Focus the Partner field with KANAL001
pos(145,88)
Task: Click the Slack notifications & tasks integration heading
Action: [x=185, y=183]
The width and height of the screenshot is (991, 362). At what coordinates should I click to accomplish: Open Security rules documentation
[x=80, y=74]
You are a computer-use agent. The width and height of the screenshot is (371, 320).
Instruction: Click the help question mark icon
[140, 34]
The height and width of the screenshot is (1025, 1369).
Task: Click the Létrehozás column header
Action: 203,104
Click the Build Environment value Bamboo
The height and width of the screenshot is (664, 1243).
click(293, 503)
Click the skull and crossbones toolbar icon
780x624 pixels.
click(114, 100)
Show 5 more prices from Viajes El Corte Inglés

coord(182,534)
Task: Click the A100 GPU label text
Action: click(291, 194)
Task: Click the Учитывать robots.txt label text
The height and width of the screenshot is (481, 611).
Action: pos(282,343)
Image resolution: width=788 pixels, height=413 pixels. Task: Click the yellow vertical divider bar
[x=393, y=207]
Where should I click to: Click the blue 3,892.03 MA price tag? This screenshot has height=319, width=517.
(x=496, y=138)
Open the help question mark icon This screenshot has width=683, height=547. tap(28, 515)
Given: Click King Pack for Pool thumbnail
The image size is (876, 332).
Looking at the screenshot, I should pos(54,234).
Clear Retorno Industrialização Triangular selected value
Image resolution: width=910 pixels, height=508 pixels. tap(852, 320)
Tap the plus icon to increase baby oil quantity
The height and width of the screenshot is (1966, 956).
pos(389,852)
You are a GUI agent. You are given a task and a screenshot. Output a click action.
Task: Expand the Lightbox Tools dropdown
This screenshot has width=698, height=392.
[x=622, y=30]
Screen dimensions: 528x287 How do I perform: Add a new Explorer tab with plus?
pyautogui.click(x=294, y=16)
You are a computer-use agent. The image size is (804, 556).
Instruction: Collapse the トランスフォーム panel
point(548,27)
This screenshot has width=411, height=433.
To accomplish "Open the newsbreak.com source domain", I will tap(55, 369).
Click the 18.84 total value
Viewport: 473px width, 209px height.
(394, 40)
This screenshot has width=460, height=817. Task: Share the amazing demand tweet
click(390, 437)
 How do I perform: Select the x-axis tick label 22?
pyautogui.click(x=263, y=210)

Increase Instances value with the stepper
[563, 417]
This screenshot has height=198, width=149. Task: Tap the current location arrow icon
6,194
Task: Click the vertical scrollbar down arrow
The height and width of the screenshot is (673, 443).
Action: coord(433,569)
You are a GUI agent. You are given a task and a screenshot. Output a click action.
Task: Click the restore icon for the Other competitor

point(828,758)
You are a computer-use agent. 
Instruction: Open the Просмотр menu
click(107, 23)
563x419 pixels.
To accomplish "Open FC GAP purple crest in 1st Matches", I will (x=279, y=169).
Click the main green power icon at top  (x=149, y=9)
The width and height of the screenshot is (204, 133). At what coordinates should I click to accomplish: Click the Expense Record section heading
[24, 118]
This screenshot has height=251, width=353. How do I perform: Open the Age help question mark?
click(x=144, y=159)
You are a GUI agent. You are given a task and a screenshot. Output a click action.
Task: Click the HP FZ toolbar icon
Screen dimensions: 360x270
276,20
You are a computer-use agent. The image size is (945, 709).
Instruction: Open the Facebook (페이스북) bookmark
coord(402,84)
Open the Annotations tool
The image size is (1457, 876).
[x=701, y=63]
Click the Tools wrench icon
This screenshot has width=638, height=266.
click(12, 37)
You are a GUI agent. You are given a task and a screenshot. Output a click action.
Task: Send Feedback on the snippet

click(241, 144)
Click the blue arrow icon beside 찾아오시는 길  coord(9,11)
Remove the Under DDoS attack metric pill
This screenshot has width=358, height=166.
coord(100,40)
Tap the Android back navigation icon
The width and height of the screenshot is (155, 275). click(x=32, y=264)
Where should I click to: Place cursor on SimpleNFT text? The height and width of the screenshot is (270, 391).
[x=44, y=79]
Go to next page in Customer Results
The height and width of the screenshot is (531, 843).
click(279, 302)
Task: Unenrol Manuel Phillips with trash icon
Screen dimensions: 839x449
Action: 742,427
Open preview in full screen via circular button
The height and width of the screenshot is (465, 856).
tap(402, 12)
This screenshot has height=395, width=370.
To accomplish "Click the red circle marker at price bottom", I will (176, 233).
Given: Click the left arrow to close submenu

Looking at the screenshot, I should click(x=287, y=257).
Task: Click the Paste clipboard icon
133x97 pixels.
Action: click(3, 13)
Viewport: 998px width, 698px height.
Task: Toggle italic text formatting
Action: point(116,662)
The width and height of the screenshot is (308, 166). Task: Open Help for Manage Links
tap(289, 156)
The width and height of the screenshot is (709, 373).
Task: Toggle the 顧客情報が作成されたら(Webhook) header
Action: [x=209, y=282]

= = =

In the listing above, please print only the lines from the first one to the line where "Given: Click King Pack for Pool thumbnail" appears, exactly as written, both of those lines included.

Focus the Partner field with KANAL001
pos(145,88)
Task: Click the Slack notifications & tasks integration heading
Action: [x=185, y=183]
The width and height of the screenshot is (991, 362). At what coordinates should I click to accomplish: Open Security rules documentation
[x=80, y=74]
You are a computer-use agent. The width and height of the screenshot is (371, 320).
Instruction: Click the help question mark icon
[140, 34]
The height and width of the screenshot is (1025, 1369).
Task: Click the Létrehozás column header
Action: 203,104
Click the Build Environment value Bamboo
The height and width of the screenshot is (664, 1243).
click(293, 503)
Click the skull and crossbones toolbar icon
780x624 pixels.
click(114, 100)
Show 5 more prices from Viajes El Corte Inglés

coord(182,534)
Task: Click the A100 GPU label text
Action: click(291, 194)
Task: Click the Учитывать robots.txt label text
The height and width of the screenshot is (481, 611).
Action: pos(282,343)
Image resolution: width=788 pixels, height=413 pixels. Task: Click the yellow vertical divider bar
[x=393, y=207]
Where should I click to: Click the blue 3,892.03 MA price tag? This screenshot has height=319, width=517.
(x=496, y=138)
Open the help question mark icon This screenshot has width=683, height=547. tap(28, 515)
Given: Click King Pack for Pool thumbnail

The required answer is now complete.